In our first encounter with Lady Bertilak, the narrator tells us that "she was the loveliest on earth in complexion and features, / In figure, in colouring and behaviour above all others, / And more beautiful than Guinevere, it seemed to the knight" (942-944). More beautiful than Guinevere, who we already know to be the fairest creature anyone has ever seen? That’s saying a lot! And in addition to being lovely, this lady seems to be very pleasant and courteous, chatting amicably with our knight and feasting with him on spice cakes and wine.
On the day her husband goes hunting, however, the lady’s behavior takes a turn toward the... weird. She enters Gawain’s room before he’s even dressed, then playfully "traps" him between the bedclothes, telling him she plans to take advantage of having the knight most renowned for courtesy under roof by whiling away the hours in conversation. This behavior seems suspiciously seductive. When the lady tells Gawain "ye are welcum to my cors" (you are welcome to my body), we know for sure it’s more than pleasurable conversation she’s got in mind (1237). And indeed, Lady Bertilak’s seduction attempts become ever more aggressive. She really goes for it on the third day when she stretches her seductively-attired body out on the bed alongside Gawain’s and scolds him for not making love to her.
Yet, Lady Bertilak is more than just a wily temptress: as her interaction with Gawain betrays, she’s also something of a conversational master. She basically forces Gawain into kissing her by telling him that he certainly can’t be the legendary Gawain if he "spends so much time with a lady / Without begging a kiss, to comply with politeness" (1299-1300). With this, she slyly threatens his reputation for courtesy, and his good name, while still managing to be utterly polite. That takes some skills (and some balls!).

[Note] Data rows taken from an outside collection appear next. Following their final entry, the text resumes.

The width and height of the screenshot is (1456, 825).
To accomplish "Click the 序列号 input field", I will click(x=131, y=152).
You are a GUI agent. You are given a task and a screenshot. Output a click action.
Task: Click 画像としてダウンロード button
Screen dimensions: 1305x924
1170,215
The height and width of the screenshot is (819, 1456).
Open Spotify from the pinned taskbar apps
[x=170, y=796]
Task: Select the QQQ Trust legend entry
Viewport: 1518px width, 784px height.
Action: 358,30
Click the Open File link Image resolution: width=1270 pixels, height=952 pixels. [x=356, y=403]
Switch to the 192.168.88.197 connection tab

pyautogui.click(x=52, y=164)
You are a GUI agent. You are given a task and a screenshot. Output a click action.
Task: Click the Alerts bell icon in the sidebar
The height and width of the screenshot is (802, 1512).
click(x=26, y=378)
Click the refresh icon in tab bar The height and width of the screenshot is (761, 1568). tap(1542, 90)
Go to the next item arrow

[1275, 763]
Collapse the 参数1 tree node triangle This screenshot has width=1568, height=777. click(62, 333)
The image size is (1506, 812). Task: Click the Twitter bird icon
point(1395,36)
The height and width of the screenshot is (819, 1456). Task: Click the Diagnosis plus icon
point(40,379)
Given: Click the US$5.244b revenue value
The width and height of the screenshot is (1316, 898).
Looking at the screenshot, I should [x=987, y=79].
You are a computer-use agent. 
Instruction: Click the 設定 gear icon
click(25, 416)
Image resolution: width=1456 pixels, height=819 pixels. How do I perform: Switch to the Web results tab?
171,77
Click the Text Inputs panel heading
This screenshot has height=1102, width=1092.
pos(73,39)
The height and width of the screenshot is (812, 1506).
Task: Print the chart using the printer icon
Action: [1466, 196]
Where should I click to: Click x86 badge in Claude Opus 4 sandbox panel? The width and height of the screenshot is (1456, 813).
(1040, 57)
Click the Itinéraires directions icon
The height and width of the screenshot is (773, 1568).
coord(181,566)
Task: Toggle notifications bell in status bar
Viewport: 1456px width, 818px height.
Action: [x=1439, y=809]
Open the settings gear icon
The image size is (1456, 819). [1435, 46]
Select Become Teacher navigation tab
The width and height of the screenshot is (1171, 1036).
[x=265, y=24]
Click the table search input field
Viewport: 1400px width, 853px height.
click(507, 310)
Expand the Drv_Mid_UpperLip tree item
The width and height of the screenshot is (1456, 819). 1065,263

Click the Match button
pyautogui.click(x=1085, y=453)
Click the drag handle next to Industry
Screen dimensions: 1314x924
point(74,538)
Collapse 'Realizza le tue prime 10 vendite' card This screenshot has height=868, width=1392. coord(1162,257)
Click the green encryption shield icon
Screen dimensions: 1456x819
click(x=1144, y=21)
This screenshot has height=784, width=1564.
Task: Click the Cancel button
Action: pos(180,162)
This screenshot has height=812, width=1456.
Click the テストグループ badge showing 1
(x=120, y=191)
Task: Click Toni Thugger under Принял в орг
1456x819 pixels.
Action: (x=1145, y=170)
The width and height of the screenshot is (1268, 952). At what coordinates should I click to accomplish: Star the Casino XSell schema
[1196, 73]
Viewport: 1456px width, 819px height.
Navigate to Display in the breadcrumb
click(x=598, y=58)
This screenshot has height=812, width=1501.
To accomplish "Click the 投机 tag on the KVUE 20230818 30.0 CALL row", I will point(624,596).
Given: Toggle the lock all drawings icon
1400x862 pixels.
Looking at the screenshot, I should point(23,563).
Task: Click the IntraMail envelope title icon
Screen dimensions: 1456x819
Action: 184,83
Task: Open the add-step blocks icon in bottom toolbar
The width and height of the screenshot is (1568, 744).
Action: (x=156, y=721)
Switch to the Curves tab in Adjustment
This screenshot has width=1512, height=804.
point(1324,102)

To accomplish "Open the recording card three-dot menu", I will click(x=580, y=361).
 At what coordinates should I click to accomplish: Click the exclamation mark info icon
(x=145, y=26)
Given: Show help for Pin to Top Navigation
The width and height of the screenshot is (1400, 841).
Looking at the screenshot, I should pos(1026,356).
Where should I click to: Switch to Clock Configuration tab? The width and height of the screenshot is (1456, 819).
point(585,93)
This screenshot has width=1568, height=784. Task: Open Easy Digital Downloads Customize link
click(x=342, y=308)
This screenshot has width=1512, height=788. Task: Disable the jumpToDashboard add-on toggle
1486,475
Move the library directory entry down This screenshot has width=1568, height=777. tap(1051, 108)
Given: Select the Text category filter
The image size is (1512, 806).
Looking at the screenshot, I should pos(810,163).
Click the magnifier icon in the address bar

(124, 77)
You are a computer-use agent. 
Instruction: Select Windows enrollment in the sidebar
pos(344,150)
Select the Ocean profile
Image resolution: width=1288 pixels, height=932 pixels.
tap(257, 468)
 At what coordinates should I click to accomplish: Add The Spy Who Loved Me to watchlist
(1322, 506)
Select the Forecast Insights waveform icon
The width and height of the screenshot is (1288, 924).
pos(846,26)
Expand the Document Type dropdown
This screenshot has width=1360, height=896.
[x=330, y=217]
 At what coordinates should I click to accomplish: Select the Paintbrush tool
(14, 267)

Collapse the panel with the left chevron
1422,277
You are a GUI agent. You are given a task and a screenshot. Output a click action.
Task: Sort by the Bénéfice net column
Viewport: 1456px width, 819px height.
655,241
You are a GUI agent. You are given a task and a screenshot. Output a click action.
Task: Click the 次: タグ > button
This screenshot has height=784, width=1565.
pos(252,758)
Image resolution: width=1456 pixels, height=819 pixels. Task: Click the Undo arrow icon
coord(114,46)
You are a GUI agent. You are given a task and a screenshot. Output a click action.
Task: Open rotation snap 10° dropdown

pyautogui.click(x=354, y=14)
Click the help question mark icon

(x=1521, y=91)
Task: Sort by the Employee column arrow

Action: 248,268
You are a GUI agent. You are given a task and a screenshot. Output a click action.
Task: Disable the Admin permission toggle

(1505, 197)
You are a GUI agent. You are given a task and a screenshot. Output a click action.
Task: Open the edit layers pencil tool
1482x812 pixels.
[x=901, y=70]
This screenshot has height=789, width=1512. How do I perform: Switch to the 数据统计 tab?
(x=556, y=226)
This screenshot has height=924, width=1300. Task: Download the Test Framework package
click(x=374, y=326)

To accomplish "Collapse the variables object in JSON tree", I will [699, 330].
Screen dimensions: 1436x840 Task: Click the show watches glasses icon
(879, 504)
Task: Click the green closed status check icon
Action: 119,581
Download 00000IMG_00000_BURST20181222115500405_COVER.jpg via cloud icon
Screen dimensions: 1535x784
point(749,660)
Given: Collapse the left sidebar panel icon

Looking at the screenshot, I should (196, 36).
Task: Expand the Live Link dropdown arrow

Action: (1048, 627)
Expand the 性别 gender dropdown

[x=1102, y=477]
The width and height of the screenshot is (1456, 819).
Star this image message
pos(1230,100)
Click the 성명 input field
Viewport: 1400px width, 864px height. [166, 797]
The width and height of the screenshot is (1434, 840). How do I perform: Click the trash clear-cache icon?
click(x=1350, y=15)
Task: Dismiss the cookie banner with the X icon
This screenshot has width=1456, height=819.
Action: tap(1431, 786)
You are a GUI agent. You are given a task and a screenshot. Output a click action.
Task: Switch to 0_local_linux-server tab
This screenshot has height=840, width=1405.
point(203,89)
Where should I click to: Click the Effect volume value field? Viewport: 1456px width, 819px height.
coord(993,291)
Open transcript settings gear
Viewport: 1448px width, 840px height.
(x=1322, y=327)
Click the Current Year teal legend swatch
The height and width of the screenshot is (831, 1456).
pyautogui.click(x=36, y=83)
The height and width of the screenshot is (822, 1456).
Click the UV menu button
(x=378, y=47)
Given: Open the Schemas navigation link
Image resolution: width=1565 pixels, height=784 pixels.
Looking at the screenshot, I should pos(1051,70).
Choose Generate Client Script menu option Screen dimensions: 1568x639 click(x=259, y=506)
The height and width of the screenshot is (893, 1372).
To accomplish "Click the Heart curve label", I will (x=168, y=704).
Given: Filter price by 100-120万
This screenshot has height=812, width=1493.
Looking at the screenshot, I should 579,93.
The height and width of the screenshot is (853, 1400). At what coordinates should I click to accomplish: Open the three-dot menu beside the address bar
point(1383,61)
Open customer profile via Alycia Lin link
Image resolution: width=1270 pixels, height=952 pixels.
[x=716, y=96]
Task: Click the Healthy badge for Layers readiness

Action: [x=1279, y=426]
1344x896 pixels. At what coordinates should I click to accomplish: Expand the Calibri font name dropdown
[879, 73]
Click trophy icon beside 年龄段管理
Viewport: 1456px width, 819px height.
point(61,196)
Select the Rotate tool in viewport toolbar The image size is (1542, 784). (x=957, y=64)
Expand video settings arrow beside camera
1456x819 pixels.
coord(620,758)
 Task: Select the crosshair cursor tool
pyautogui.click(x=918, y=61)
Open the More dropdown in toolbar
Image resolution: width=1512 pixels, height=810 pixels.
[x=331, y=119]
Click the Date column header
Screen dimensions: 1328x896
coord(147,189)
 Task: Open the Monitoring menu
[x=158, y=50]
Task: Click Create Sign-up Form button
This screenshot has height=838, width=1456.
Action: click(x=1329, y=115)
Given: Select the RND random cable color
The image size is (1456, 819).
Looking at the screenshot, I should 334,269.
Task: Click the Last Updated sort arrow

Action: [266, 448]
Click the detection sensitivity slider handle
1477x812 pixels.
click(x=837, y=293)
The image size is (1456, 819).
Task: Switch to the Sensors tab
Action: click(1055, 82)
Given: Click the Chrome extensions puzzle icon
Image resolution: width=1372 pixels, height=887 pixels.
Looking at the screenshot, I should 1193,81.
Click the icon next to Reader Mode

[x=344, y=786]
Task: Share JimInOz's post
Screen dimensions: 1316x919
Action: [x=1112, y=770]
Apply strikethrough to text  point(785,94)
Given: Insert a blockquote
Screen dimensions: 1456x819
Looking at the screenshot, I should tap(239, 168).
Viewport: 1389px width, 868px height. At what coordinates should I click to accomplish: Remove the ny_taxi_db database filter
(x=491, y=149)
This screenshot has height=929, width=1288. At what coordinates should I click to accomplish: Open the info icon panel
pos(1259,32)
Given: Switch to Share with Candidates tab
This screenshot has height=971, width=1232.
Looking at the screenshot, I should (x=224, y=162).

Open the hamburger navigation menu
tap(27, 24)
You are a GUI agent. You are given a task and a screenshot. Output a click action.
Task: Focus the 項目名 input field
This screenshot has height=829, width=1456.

At the end of Sir Gawain, when our hero learns he’s been tricked by Lady Bertilak, he gives a heartfelt anti-feminist speech about how even the holiest men have been beguiled by women, and how it’s better "to love women and not trust them" (2421). To us, though, this seems kind of unfair. Although it’s true that Lady Bertilak tricks Gawain, she does so in collaboration with two other people – one of them a man! (That would be her husband and Morgan le Fay.) With his anti-feminist speech, though, Gawain is expressing a view of all women as evil seductresses that was common at this time period, catching Lady Bertilak in its net. We can’t undo medieval anti-feminism, but at the very least, with Lady Bertilak we get a female seductress who also happens to be smart and articulate.